WHAT YOU WILL DO: Using the listing below, reproduce exactly the lines from the one with "Task: Close the Tag Assistant debug panel" through the last, with all pictures left out.

__________________________________________________

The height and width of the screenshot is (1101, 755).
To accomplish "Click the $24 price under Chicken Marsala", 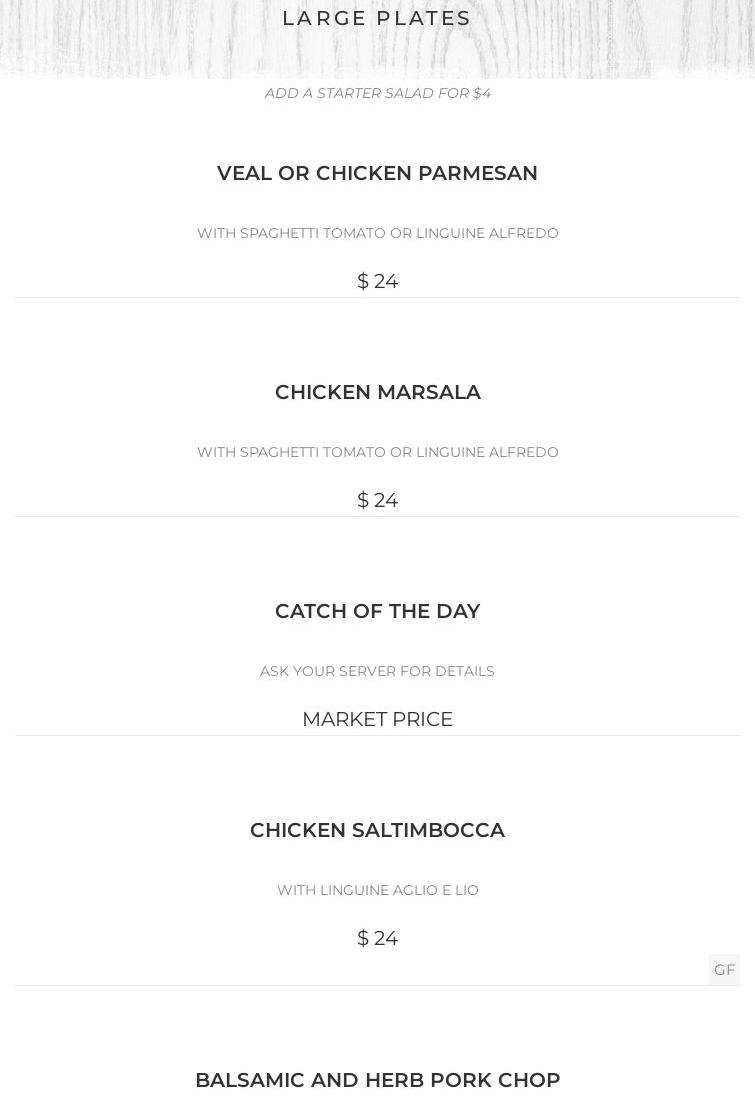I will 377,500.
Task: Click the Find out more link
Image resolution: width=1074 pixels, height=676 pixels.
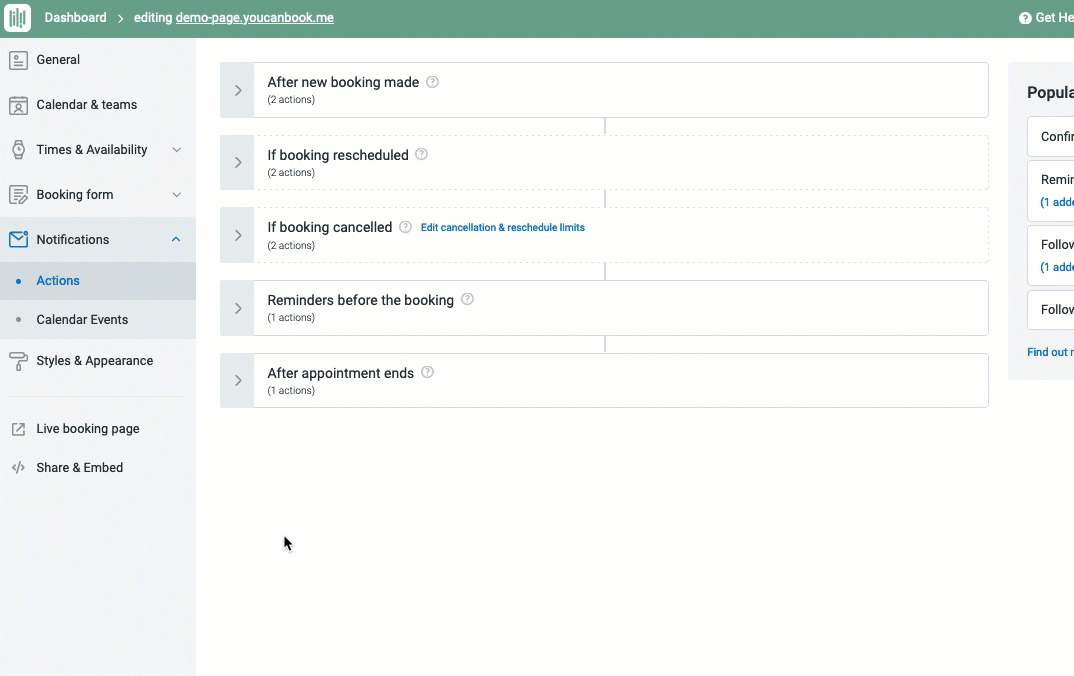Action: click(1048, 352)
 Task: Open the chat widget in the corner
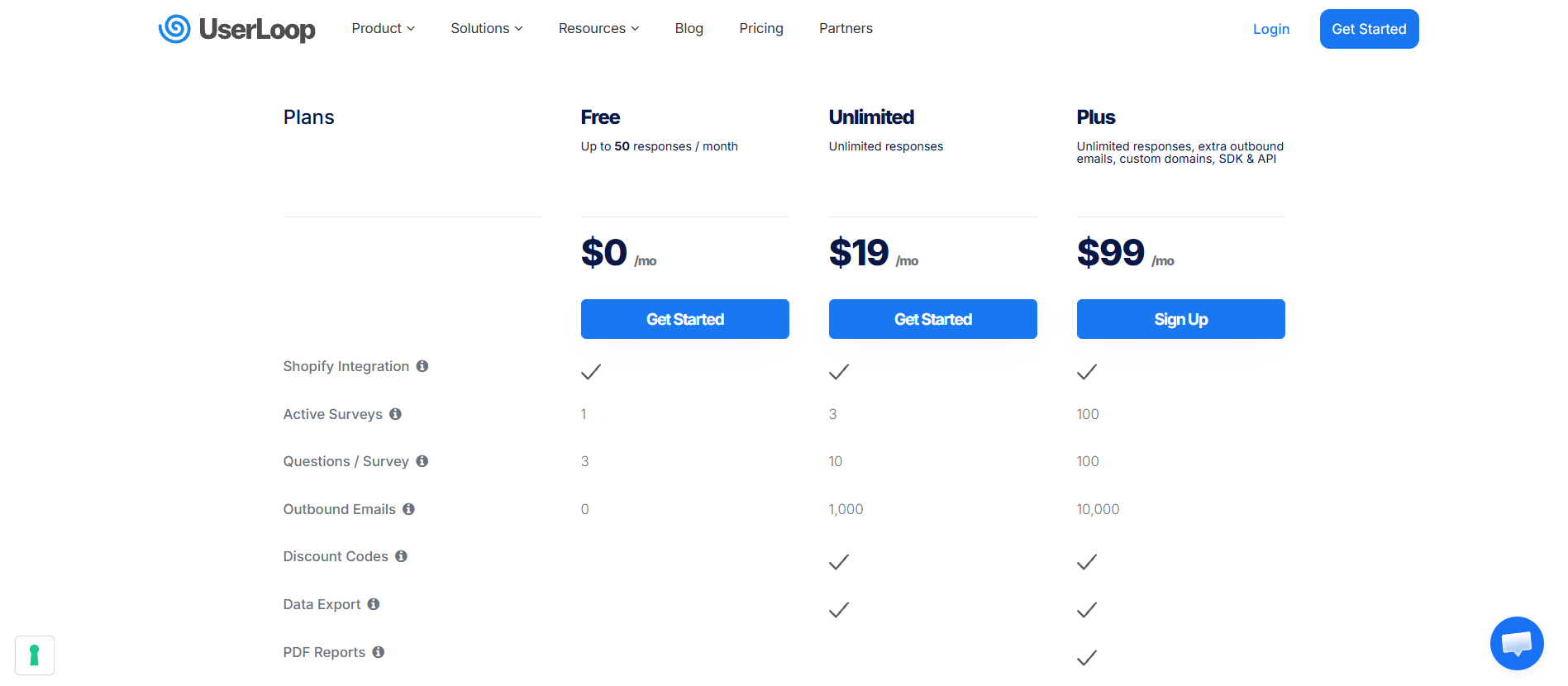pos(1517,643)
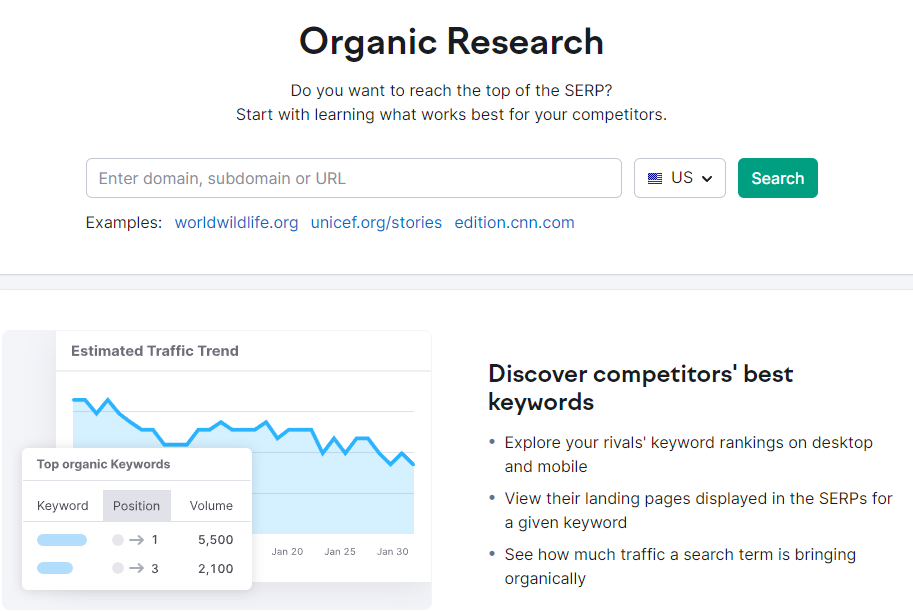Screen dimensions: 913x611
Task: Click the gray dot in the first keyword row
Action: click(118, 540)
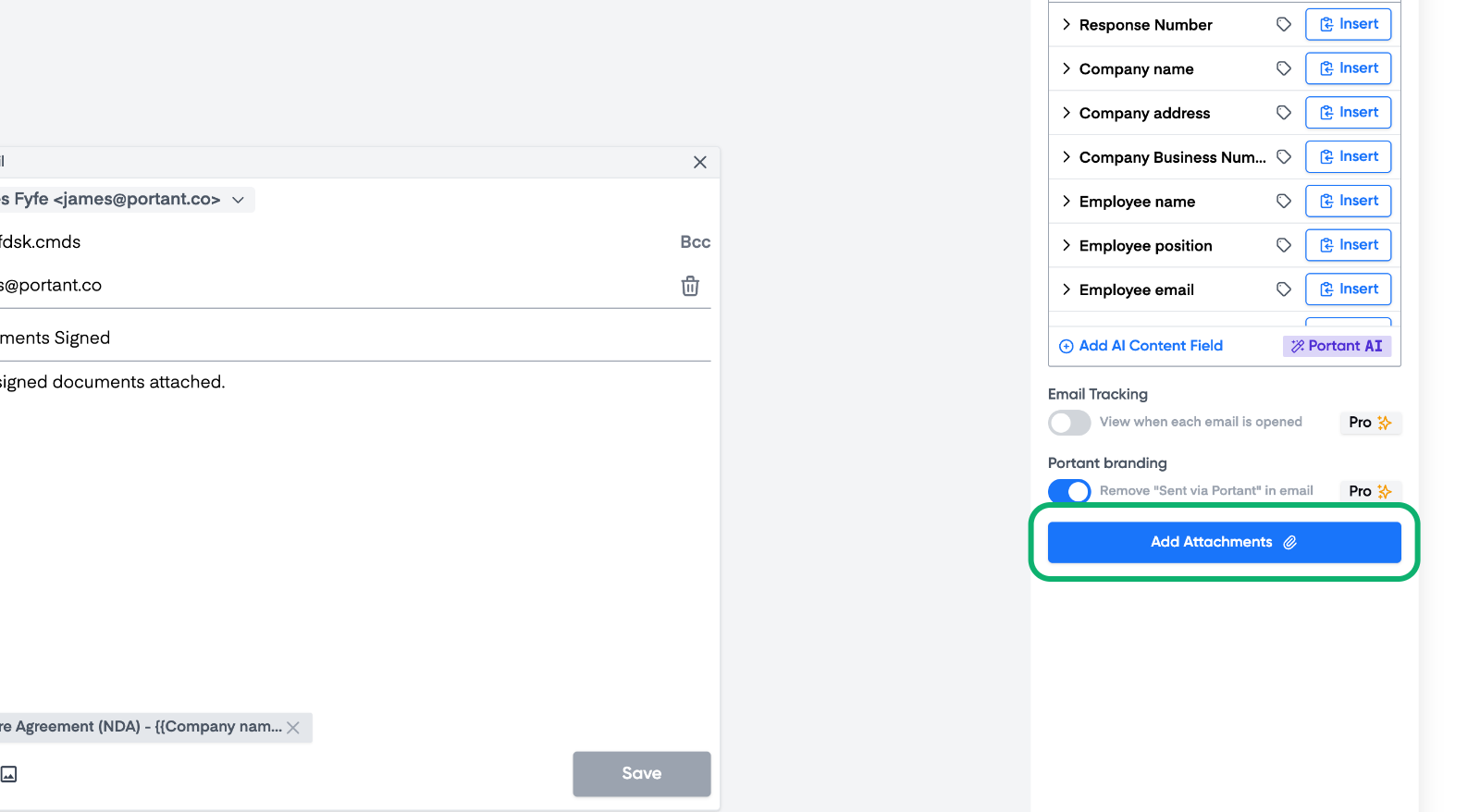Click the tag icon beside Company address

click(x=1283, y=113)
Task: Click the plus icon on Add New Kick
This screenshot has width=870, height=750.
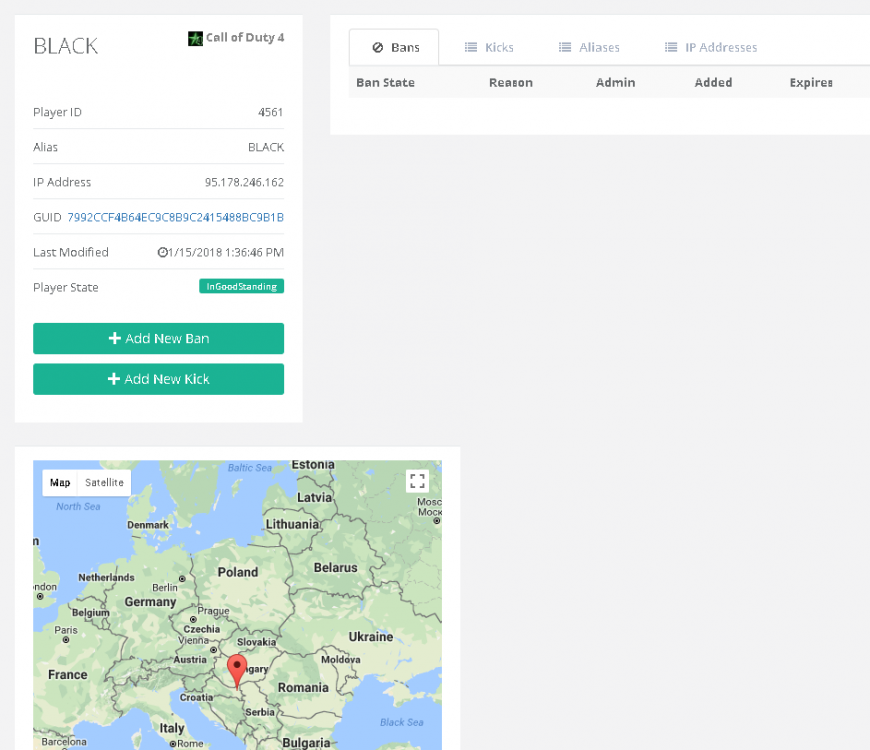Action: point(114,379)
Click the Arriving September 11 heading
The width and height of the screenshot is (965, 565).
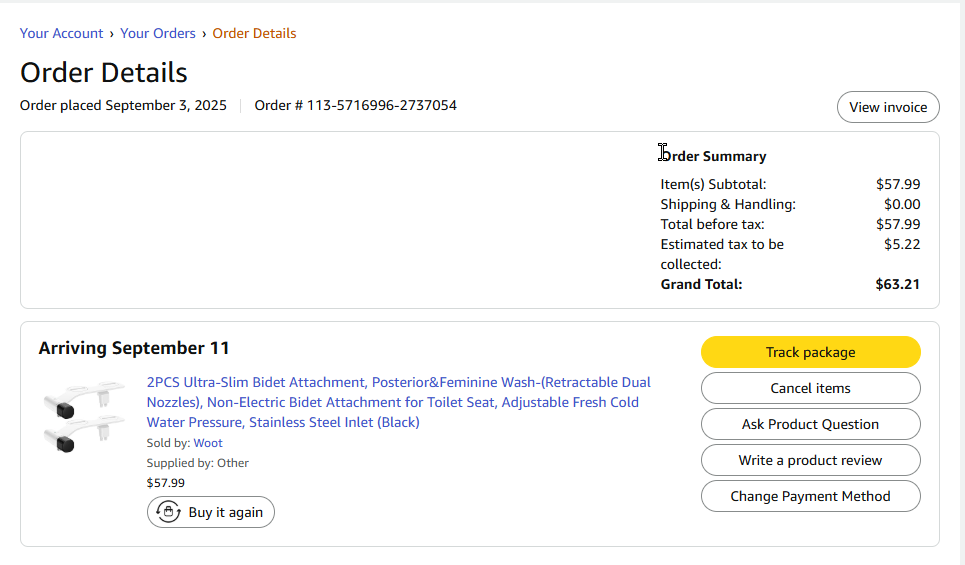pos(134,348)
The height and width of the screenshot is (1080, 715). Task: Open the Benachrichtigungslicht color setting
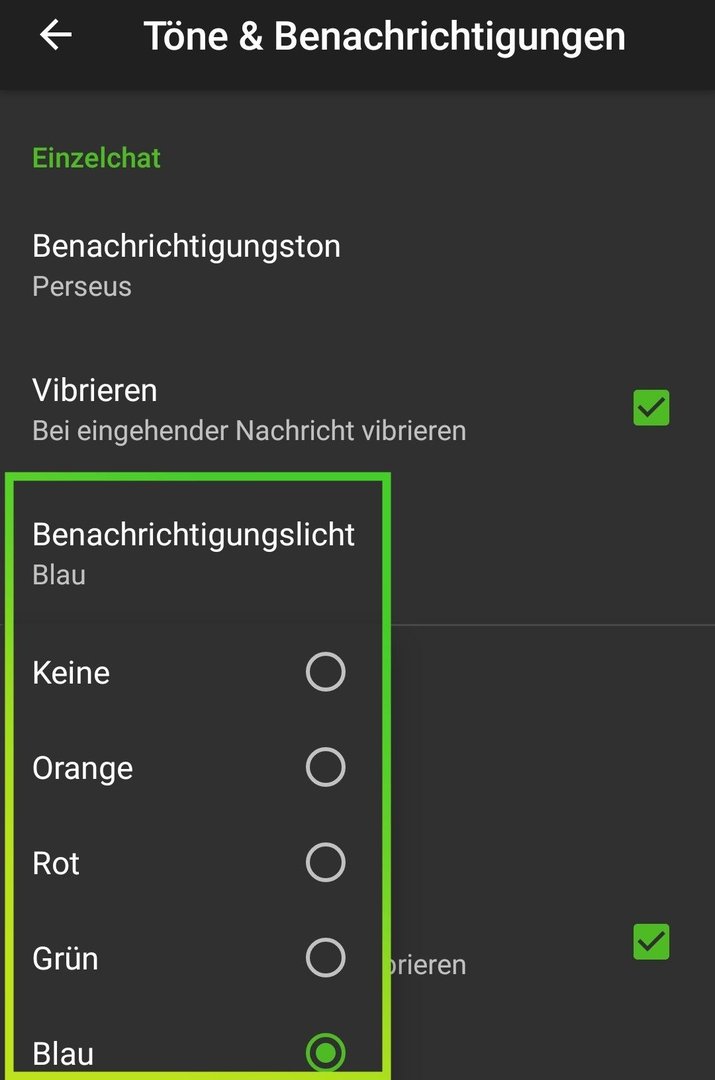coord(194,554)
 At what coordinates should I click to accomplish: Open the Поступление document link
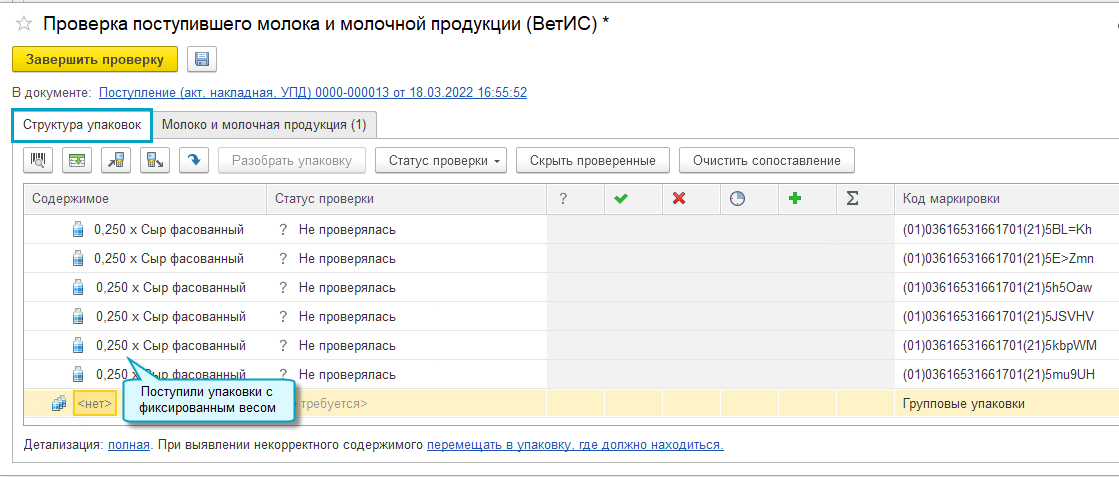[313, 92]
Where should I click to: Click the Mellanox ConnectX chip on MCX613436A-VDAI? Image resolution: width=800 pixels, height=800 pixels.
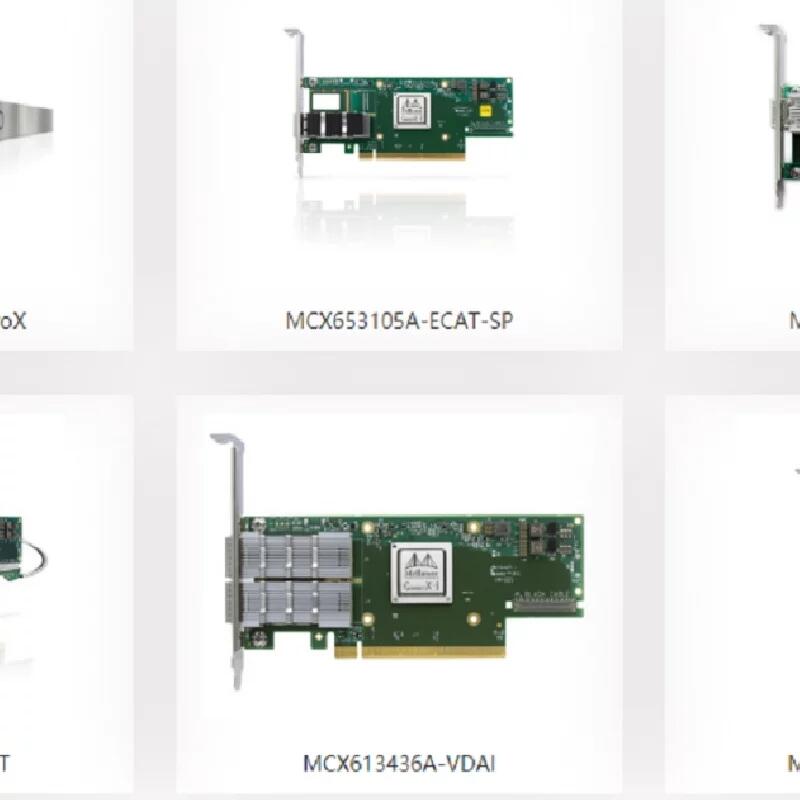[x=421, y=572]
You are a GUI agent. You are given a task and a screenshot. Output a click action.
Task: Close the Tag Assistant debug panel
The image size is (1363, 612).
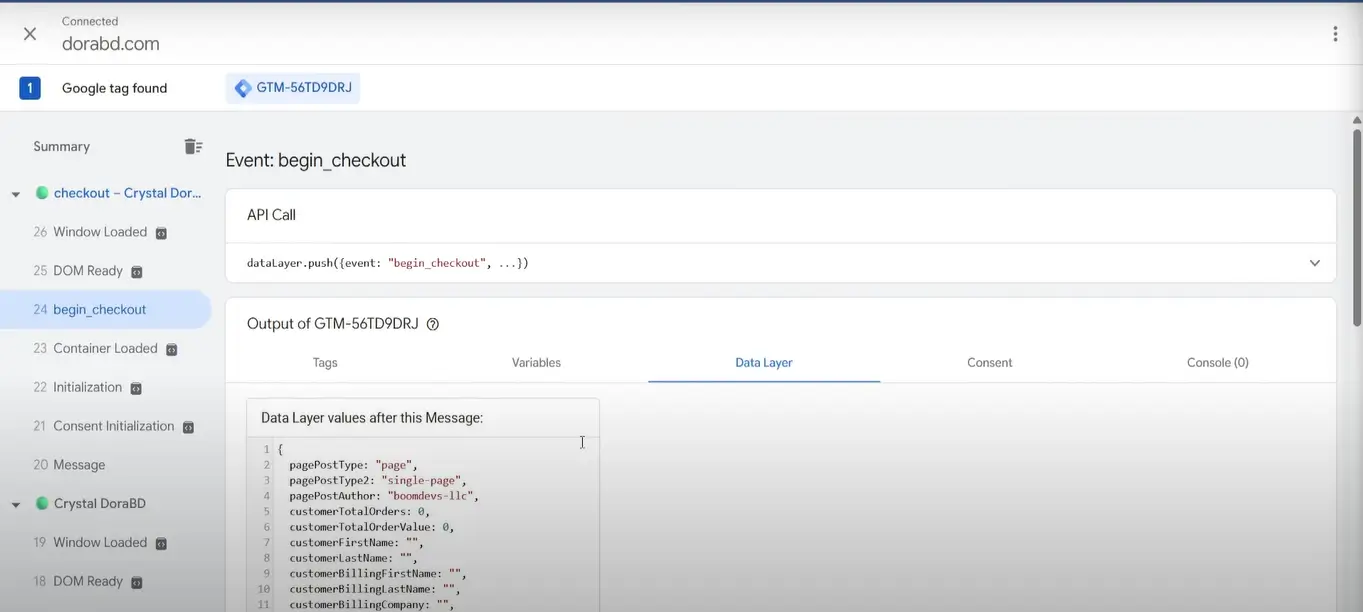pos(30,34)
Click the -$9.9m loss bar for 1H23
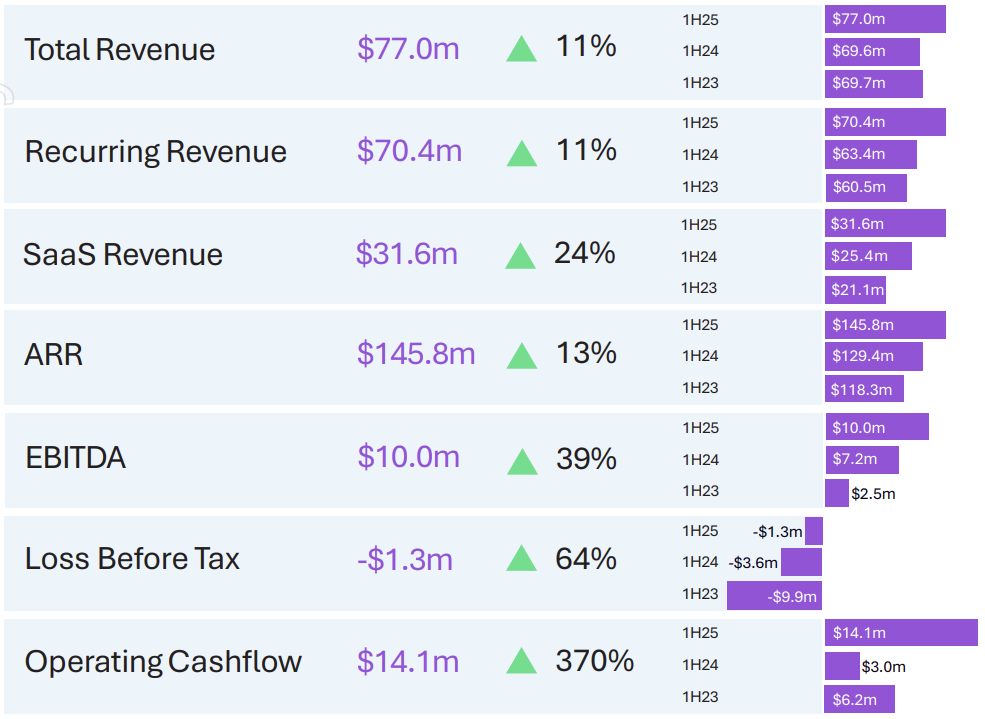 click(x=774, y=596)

__________________________________________________

TASK RESPONSE:
Task: Close the Tag Assistant debug panel
The image size is (1363, 612).
pos(30,34)
Click the -$9.9m loss bar for 1H23
 click(x=774, y=596)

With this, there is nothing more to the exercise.